Un tableau est-il simple objet pictural - comme une lecture rapide semblerait l’indiquer ? Ou, dans la complexité des sujets étudiés, dans la forme des éléments présentés, ne constitue-t-il point un formidable miroir sociétal ?

L’Art serait-il le reflet d’une époque ?



La conservatrice du Musée des Flandres à Cassel, Sandrine Vézilier, se propose de mettre en regard connaissances scientifiques  et exécution plastique.  A travers diverses représentations, la commissaire d’exposition évoque une véritable mémoire culturelle.

Son expertise – effectivement - ouvre des pages de connaissance à savoirs multiples, dépasse les  frontières de l’évidence.






Développements… L’époque contient toujours l’essence de son esprit.

Pour le dire autrement, une représentation ne peut être séparée de son auteur. Lequel a pour horizon la science et les savoirs dont il dispose.

La question étant de savoir comment lire une iconographie d’allure simple où un animal – en outre, si bien représenté – ne semble donner à voir que lui-même...

De fait, ce qui est assez extraordinaire, évoque-t-elle, c’est de constater qu’il n’en est rien.

Car enfin, à l’époque où l’on pensait pouvoir parcourir quatre continents et guère plus… Voyager. Observer des animaux n’était chose ni aisée ni courante.

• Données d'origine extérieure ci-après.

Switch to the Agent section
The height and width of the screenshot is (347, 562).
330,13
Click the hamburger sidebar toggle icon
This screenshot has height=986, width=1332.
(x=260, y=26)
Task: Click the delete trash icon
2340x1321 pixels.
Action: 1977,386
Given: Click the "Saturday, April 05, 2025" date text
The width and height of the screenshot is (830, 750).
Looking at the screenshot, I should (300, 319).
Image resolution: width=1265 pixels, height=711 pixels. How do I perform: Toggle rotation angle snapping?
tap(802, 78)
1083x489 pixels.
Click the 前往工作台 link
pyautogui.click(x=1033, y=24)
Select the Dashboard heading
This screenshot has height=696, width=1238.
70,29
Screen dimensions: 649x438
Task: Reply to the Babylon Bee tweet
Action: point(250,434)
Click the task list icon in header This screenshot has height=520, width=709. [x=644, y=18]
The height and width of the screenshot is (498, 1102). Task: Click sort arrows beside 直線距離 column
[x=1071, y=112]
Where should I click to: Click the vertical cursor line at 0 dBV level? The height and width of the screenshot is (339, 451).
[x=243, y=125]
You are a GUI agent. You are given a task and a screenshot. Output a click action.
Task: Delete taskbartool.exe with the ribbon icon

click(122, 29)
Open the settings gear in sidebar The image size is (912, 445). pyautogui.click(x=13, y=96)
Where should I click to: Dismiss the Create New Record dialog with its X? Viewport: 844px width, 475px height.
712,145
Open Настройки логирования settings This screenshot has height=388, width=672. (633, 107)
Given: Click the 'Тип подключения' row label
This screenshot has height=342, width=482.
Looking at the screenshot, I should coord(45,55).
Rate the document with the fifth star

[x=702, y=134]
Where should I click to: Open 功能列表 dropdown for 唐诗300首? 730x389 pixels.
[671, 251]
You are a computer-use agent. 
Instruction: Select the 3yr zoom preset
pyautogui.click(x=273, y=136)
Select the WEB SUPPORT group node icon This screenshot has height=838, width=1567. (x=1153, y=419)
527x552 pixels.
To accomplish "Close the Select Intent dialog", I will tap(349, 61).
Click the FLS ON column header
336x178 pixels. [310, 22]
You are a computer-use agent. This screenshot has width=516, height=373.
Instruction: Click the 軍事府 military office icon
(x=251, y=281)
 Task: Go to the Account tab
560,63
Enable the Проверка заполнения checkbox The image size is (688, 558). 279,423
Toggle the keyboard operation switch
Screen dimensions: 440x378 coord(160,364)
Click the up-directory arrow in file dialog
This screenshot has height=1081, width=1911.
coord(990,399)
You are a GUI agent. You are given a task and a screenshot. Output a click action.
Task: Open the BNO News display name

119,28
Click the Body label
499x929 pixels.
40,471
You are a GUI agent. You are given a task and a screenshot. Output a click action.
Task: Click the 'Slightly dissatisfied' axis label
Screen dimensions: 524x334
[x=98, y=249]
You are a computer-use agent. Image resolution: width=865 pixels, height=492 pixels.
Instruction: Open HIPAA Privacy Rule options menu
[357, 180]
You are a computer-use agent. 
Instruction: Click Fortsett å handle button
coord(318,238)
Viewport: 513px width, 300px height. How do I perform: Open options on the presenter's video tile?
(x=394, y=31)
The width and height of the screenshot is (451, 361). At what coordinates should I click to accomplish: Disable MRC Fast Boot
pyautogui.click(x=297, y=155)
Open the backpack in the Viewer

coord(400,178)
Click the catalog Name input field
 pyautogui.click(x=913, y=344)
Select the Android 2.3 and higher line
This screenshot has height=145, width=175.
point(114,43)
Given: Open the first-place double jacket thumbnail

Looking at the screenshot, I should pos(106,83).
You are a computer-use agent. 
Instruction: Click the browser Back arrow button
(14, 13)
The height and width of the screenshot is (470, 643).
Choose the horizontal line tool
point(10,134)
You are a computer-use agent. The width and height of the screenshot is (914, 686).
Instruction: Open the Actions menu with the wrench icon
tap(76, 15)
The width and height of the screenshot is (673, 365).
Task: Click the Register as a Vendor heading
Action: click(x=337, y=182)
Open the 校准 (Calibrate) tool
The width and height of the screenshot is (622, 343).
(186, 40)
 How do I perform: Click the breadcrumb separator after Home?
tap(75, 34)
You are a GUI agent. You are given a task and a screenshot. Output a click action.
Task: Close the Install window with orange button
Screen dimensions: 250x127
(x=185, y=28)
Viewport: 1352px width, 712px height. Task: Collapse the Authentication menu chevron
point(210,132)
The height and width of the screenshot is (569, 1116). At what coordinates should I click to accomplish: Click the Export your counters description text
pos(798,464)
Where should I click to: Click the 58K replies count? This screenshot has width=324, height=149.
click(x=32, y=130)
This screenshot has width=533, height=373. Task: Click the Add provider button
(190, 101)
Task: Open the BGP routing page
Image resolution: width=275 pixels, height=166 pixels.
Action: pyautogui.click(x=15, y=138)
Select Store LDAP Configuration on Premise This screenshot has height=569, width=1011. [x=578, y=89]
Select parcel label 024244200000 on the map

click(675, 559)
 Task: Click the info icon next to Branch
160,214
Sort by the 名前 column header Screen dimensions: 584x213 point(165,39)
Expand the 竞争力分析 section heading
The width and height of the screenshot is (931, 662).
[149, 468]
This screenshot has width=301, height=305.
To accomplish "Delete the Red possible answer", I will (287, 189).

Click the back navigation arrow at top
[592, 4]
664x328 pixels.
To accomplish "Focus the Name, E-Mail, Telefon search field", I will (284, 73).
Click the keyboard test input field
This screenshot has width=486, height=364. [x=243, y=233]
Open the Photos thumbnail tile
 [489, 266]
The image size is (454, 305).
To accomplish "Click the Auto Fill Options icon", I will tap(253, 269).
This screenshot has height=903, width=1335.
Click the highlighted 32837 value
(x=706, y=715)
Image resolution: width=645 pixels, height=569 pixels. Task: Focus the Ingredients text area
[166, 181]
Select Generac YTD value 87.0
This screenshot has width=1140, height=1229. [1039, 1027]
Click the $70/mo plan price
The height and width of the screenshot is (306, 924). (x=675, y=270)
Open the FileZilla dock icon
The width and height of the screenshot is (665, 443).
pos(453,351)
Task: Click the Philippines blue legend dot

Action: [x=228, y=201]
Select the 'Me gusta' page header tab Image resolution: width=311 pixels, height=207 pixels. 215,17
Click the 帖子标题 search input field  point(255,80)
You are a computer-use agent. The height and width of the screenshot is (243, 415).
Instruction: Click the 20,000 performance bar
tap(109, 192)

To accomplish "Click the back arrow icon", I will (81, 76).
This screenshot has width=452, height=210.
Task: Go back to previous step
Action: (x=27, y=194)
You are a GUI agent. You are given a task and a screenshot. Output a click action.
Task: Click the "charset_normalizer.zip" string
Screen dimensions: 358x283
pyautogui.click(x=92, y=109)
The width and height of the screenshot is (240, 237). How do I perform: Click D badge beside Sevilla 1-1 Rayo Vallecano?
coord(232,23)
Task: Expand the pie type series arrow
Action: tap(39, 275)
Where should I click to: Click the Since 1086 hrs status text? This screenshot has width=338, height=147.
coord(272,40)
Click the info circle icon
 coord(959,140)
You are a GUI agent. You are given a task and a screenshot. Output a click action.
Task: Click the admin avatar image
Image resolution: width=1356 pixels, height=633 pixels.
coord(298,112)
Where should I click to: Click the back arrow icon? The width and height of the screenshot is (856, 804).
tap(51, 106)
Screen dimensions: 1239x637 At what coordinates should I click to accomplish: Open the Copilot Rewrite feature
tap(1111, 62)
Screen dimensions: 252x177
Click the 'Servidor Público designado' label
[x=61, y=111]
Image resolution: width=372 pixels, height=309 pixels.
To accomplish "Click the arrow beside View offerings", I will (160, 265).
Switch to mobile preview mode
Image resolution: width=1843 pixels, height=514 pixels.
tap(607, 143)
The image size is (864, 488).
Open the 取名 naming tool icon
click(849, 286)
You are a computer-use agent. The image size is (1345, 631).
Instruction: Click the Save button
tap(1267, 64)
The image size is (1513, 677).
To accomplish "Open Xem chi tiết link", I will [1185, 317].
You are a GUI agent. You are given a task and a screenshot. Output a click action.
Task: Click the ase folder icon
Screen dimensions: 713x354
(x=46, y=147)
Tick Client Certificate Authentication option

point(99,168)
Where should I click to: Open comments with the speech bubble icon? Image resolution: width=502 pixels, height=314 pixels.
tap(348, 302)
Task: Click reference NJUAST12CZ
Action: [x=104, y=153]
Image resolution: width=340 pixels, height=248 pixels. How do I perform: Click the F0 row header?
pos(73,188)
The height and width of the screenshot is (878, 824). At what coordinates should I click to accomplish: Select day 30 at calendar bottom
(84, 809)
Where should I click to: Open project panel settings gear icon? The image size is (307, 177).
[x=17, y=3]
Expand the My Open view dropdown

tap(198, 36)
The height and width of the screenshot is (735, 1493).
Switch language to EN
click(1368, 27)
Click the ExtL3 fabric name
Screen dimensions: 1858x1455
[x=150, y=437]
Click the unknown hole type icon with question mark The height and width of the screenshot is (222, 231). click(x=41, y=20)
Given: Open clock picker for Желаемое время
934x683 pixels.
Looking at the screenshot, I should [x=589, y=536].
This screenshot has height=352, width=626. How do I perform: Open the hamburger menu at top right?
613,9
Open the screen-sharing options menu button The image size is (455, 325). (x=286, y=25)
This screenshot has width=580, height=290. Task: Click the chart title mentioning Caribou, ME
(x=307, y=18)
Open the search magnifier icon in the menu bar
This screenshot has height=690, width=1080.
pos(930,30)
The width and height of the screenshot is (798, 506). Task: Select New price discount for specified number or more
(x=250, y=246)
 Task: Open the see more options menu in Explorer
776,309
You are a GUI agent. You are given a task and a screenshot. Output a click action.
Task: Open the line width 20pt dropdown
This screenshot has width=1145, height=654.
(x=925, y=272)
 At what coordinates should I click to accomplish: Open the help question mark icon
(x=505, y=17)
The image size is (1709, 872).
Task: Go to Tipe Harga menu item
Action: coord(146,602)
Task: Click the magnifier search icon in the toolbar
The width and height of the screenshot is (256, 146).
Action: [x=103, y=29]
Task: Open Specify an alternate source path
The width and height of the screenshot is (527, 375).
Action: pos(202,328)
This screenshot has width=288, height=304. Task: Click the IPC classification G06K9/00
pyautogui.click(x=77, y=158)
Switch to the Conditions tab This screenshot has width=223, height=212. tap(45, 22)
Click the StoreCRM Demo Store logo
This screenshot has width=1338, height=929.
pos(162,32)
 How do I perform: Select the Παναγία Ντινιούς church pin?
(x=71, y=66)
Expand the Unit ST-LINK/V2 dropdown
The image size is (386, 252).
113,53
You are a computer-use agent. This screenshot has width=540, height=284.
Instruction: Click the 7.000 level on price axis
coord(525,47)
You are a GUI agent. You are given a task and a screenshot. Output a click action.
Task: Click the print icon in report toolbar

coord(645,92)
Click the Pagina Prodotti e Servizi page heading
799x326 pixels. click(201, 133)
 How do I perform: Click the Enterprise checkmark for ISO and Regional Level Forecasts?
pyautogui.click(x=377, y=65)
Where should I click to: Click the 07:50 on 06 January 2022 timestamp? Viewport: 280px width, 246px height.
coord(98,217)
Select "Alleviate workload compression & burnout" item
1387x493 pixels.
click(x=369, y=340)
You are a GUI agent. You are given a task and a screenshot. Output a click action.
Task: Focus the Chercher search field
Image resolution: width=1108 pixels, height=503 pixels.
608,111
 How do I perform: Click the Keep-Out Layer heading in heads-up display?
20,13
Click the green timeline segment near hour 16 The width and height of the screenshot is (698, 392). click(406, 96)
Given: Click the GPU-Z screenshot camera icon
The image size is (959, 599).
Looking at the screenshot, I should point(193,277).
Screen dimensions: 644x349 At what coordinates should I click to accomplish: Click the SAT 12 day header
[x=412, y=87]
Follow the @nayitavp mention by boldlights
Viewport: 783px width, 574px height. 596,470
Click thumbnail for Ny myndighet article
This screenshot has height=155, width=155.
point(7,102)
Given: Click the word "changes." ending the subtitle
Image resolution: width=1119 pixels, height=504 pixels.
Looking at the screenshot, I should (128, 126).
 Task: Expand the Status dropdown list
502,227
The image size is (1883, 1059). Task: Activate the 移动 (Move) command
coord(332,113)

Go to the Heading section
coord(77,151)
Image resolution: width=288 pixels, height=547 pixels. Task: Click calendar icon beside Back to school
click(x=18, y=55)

Certes, pouvait-on s’inspirer des ménageries royales.  Ou encore, le peintre pouvait-il s’appuyer sur des planches scientifiques.  Illustrations, certes remarquables, mais comportant des souriantes erreurs. Parmi elles, des phoques aux nageoires improbables, des insectes chimériques ou encore des coquillages de belle imagination.



Néanmoins, il serait tout aussi erroné de tout moquer. Dans un dix-septième siècle où les sciences, la curiosité, le désir de découvrir le monde jouent des rôles non négligeables, le microscope fait des adeptes. L’exotisme laisse place à de belles explorations et à de réelles observations, prodiguant aux peintures d’insectes  un réel intérêt scientifique.